Medford teachers demand changes
More than 100 teachers attended the Medford School District board meeting Monday night to voice their concerns over contract negotiations.
Carrying lime green signs stating "Rebuild the Trust," the teachers softly chanted their slogan while the board members returned from an executive session and took their seats.
Several teachers spoke during the public comment section of the meeting, deeming the district's current offer unacceptable and insulting. The district is offering a 6 percent pay increase in exchange for adding six days to the school year, requiring teachers to pay their own retirement contributions, and implementing insurance caps.
Amy Wolfer, a parent and teacher with the district, said she felt "undervalued, unappreciated and disrespected" by the offer, which would remove language that protects a 40-hour workweek, particularly when teachers already work longer hours than that.
"Follow me home," Wolfer said, adding the board members would see her working late grading student papers.
The teachers took exception to an opinion piece in Sunday's Mail Tribune written by board members Kim Wallan and Sally Killen. Negotiating on behalf of the district, the pair stated the teachers had been offered "a good compensation package that treats the teachers fairly and provides a predictable, sustainable budget model that will allow us to educate future generations."
Killen and Wallan said teachers "need more time to do their jobs."
"Our intention in expanding the school year is to ease the daily workload, treat teachers as salaried professionals, and increase student learning time," they wrote.
The district has offered a pay raise of 6 percent in the first year and 1 percent in each of the next two years. With the current salary schedule, a teacher with no experience and a bachelor's degree earns $33,115. That teacher would earn $35,102 under the new contract. Teachers with more than 15 years' experience, who are not eligible for a step, would earn just under $67,000, Killen and Wallan stated.
Cherise Black, a middle school teacher with a master's degree, said she spent "tens of thousands of dollars" getting her education, only to be "treated like a Walmart employee" by the district.
"I made a lot of personal sacrifices, and I'm paying the costs," she said.
Nancy Carpenter is in her 31st year as an educator. Having worked in the Medford School District for the past 16 years, Carpenter said she was angered to learn she may lose up to one third of her salary under the district's current offer.

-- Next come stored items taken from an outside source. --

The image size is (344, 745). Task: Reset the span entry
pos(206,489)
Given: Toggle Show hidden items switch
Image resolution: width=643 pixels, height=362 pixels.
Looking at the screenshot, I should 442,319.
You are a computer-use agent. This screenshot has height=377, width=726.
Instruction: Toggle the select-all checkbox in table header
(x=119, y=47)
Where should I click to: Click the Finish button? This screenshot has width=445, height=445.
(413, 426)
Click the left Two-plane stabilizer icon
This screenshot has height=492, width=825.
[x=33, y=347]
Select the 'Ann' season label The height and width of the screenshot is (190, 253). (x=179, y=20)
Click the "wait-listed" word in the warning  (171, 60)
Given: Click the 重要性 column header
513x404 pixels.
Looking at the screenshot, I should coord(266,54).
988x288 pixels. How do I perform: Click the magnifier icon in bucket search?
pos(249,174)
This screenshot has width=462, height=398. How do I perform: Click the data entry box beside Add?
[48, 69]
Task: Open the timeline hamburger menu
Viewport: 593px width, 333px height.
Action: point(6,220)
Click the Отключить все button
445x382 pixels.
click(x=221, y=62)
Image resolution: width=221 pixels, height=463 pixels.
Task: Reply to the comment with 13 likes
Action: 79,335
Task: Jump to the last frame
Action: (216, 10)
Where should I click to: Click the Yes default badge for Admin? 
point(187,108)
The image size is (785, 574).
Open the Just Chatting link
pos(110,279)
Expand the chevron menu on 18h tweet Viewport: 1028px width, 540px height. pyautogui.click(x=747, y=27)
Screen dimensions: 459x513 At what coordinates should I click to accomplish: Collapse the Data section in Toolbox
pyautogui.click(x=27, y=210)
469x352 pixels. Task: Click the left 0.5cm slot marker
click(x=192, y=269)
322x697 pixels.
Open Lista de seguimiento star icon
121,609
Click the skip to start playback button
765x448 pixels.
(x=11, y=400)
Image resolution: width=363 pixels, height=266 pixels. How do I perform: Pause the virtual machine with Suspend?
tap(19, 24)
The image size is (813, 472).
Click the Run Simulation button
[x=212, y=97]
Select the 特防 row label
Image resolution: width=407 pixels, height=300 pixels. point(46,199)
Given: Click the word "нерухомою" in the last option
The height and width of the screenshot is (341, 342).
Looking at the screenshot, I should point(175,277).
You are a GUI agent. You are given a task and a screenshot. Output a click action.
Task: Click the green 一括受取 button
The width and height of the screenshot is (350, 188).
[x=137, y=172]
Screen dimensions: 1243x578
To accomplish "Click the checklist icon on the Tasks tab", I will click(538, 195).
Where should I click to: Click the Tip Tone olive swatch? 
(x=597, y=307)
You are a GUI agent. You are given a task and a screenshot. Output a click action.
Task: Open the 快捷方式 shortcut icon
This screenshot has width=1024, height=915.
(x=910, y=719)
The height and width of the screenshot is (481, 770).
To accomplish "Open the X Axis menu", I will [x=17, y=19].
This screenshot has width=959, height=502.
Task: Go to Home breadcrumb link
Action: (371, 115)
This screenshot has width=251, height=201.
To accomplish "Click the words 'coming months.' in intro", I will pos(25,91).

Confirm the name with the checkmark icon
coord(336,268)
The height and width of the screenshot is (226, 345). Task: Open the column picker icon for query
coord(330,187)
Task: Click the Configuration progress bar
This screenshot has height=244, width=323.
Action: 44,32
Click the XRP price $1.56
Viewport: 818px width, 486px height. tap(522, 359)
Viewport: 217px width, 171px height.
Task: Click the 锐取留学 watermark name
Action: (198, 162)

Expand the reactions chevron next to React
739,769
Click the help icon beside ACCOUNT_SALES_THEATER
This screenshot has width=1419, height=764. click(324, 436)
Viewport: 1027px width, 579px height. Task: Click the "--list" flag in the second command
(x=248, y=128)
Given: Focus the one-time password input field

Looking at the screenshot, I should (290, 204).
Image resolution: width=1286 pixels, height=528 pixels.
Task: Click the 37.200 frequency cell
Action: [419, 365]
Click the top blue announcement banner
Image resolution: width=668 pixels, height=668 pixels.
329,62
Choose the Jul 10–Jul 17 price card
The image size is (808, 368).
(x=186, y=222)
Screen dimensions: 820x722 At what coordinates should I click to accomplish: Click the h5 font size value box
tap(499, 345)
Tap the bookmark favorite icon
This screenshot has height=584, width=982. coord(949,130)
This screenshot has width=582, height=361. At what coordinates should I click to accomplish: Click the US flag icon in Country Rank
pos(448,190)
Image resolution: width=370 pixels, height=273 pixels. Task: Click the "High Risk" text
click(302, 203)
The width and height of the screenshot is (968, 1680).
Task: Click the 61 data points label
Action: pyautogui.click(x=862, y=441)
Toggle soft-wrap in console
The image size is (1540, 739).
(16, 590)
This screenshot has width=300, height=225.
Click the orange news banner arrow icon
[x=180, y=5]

"This is just unconscionable to me," Carpenter said, adding she was looking at a loss of $20,000 or more.
The board's vice president, Ron Anderson, was the only member to speak to the teachers' comments. Anderson said he was not a member of the board's negotiating committee. But he had been a teacher for 35 years, he said.
Anderson suggested the teachers had been misinformed about the negotiations, but added he would be asking for more information about the current offer.
Richard Smith, a teacher with the district, also invited the board members to "walk a mile" in teachers' shoes. There is more to the job than teaching reading, writing and arithmetic, he said, adding many children come from troubled homes and unfortunate circumstances.
"We're helping raise (Medford's) children," Smith said.
Another area of dispute between the teachers and the district centers around insurance. Under the current contract, teachers pay 7 percent of their insurance premiums. The district self-insures its employees for their medical, dental and vision coverage. Under the district's offer, each employee would receive $1,050 per month to buy insurance from among several plans, according to Killen and Wallan.
Depending on how many family members they have and which plan they select, their cost per month will vary. "While premiums may increase in the future, our employees' prudent use of insurance benefits can help keep those costs under control," they wrote.
Joshua Wallace, a teacher and coach for the district for 11 years, makes about $54,000. Without the coaching stipend, Wallace's family of six would qualify for government food subsidies, he said.
"I guess I find it a little ironic," Wallace said.